I thought is would be fun to try a problem in which I had a complex number elevated to a complex power. To do this, I first tried to manipulate the general equation ## z^{w} ## (where ##z ## and ##w## are complex numbers) to look a bit more approachable. My work is as follows:

##z^{w}##

##z^{Re(w)+i Im(w)} ##

##z^{Re(w)}*e^{i Im(w) \ln(z)} ##

##\ln(z) = \ln|z| + \theta i ##

## z^{Re(w)}*e^{(\ln|z|+\theta i) i Im(w)} ##

## z^{Re(w)}*e^{i Im(w) \ln|z|- \theta Im(w)} ##

##z^{Re(w)}*e^{i Im(w) \ln|z|}*e^{-\theta Im(w)} ##

##z^{Re(w)} \frac{|z|^{i Im(w)}}{e^{\theta Im(w)}} ##

So

## z^{w} = z^{Re(w)} \frac{|z|^{i Im(w)}}{e^{\theta Im(w)}} ##

I now decided to test this equation out. I chose the number ## 1+ i ## and elevated it to the power of itself. Using wolframalpha I got that ## (1+i)^{(1+i)} \approx 0.273+ i0.584##

https://www.wolframalpha.com/input/?i=(1+i)^(1+i)

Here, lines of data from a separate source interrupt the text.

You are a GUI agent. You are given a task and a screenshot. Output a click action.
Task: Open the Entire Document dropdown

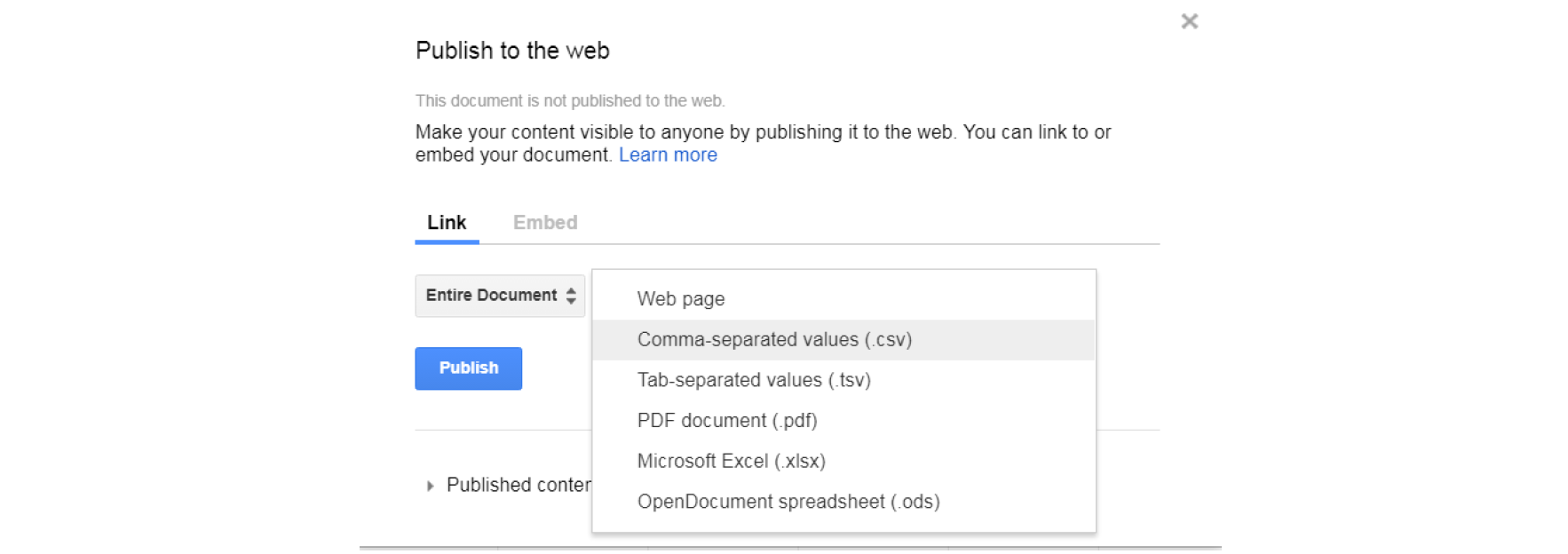tap(491, 296)
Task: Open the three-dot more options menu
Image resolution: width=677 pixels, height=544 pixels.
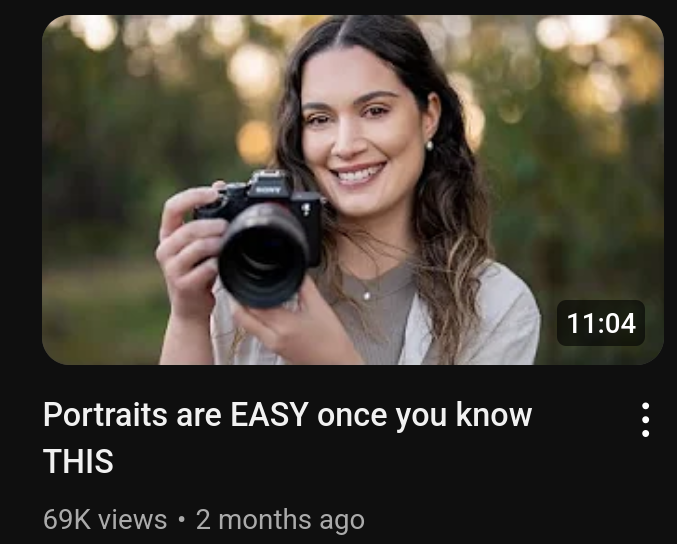Action: 645,420
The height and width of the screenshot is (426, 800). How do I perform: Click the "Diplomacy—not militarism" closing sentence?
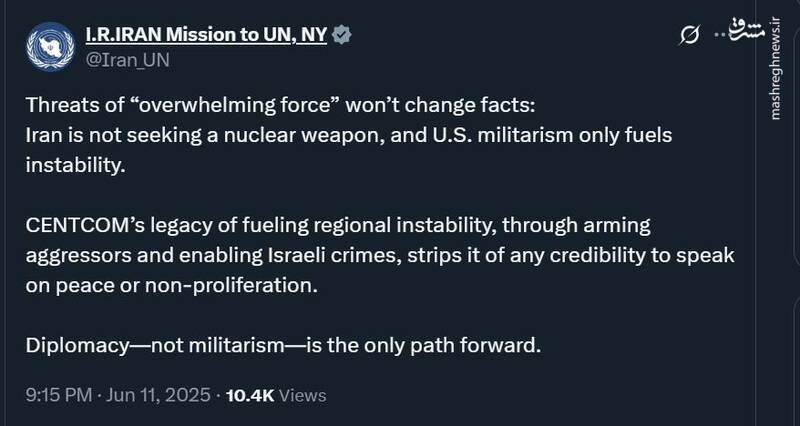point(283,346)
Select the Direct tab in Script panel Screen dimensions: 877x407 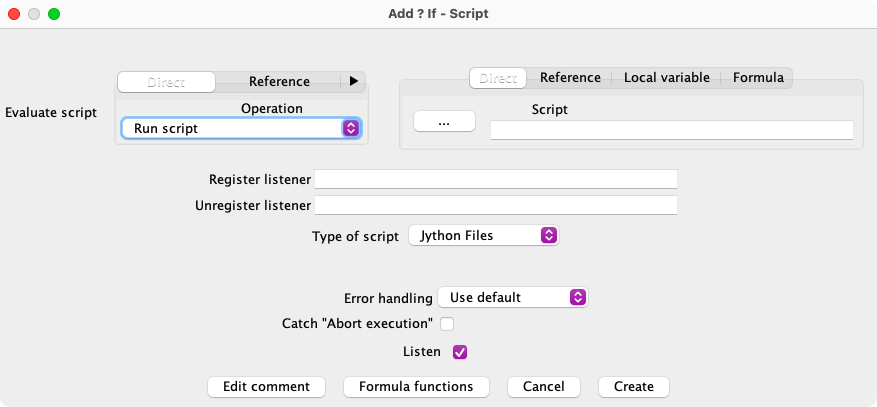498,78
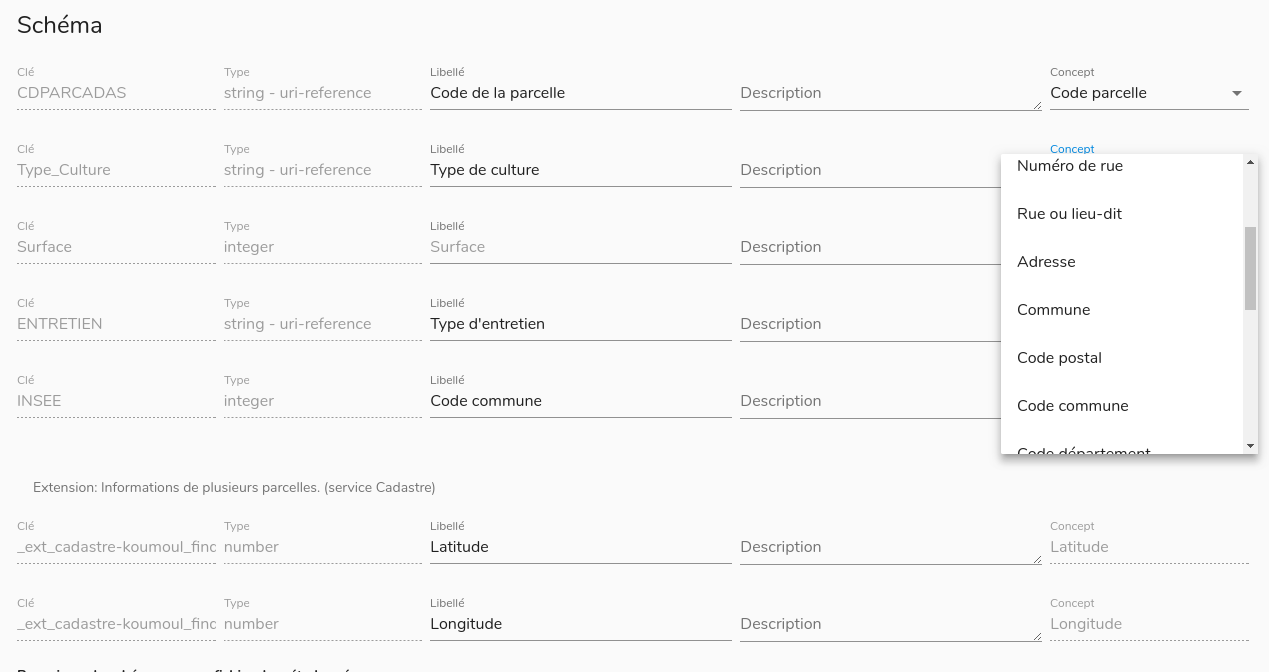Screen dimensions: 1269x672
Task: Focus the Latitude label input field
Action: (580, 547)
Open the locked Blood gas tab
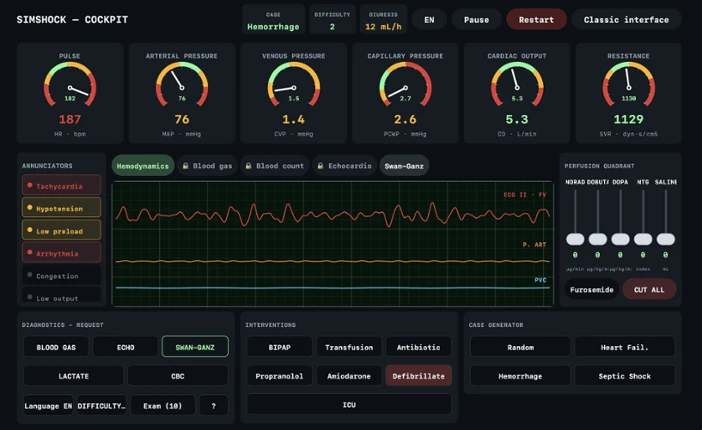Image resolution: width=702 pixels, height=430 pixels. 207,166
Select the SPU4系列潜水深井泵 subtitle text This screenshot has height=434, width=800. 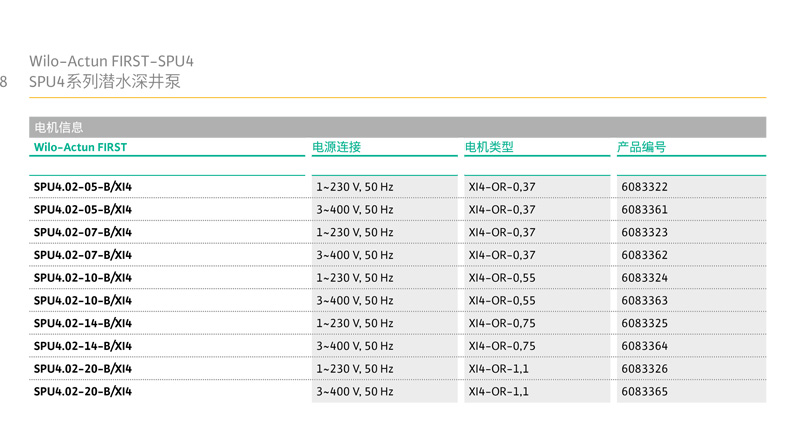click(105, 82)

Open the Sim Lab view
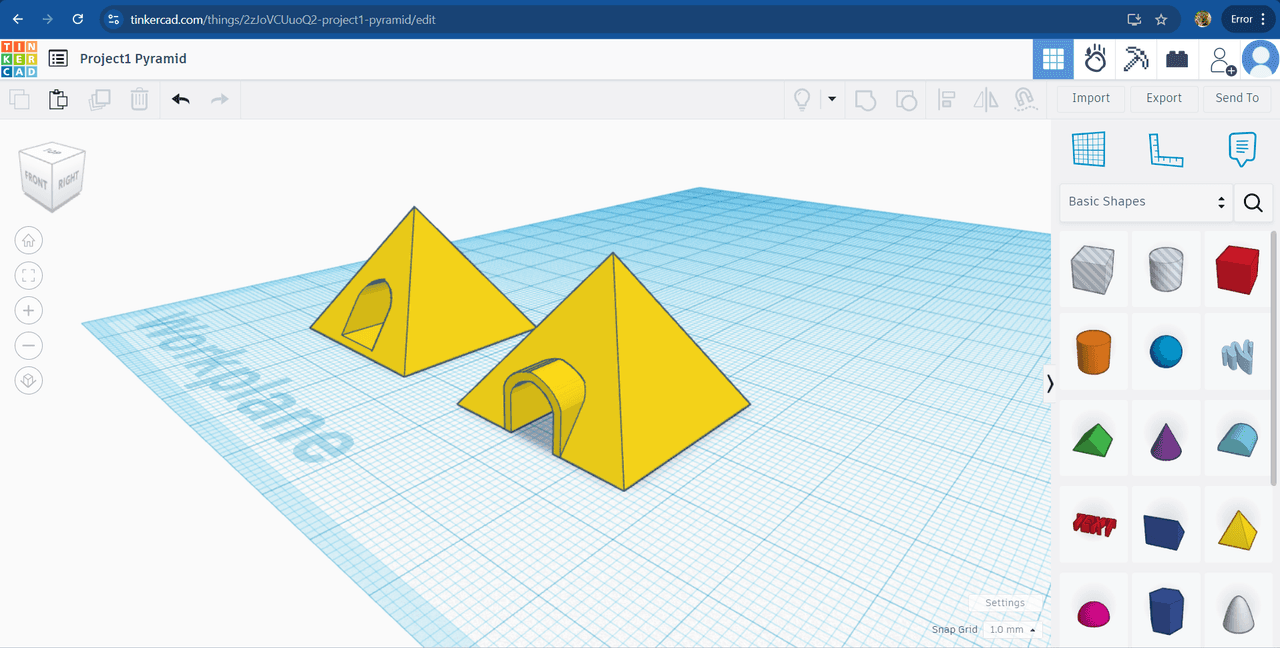coord(1095,59)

I then used the equation I ended up with and used the same number. In wolframalpha, ## (1+i)^{1} * \frac{\sqrt{2}^{i}}{e^{\frac{\pi}{2}}} \approx 0.125 + i0.266##.

https://www.wolframalpha.com/input/?i=(1+i)^1+((sqrt(2)^(i))/(e^(pi/2)))

I don't thing the values computed are even close enough to say that both expressions are equal so I must've messed up somewhere along the way. It would be very appreciated if someone could point out my mistake. In addition, are there any ways to elevate numbers to complex powers in a 'easier' way than just working from ##z^{w} ##? Thanks.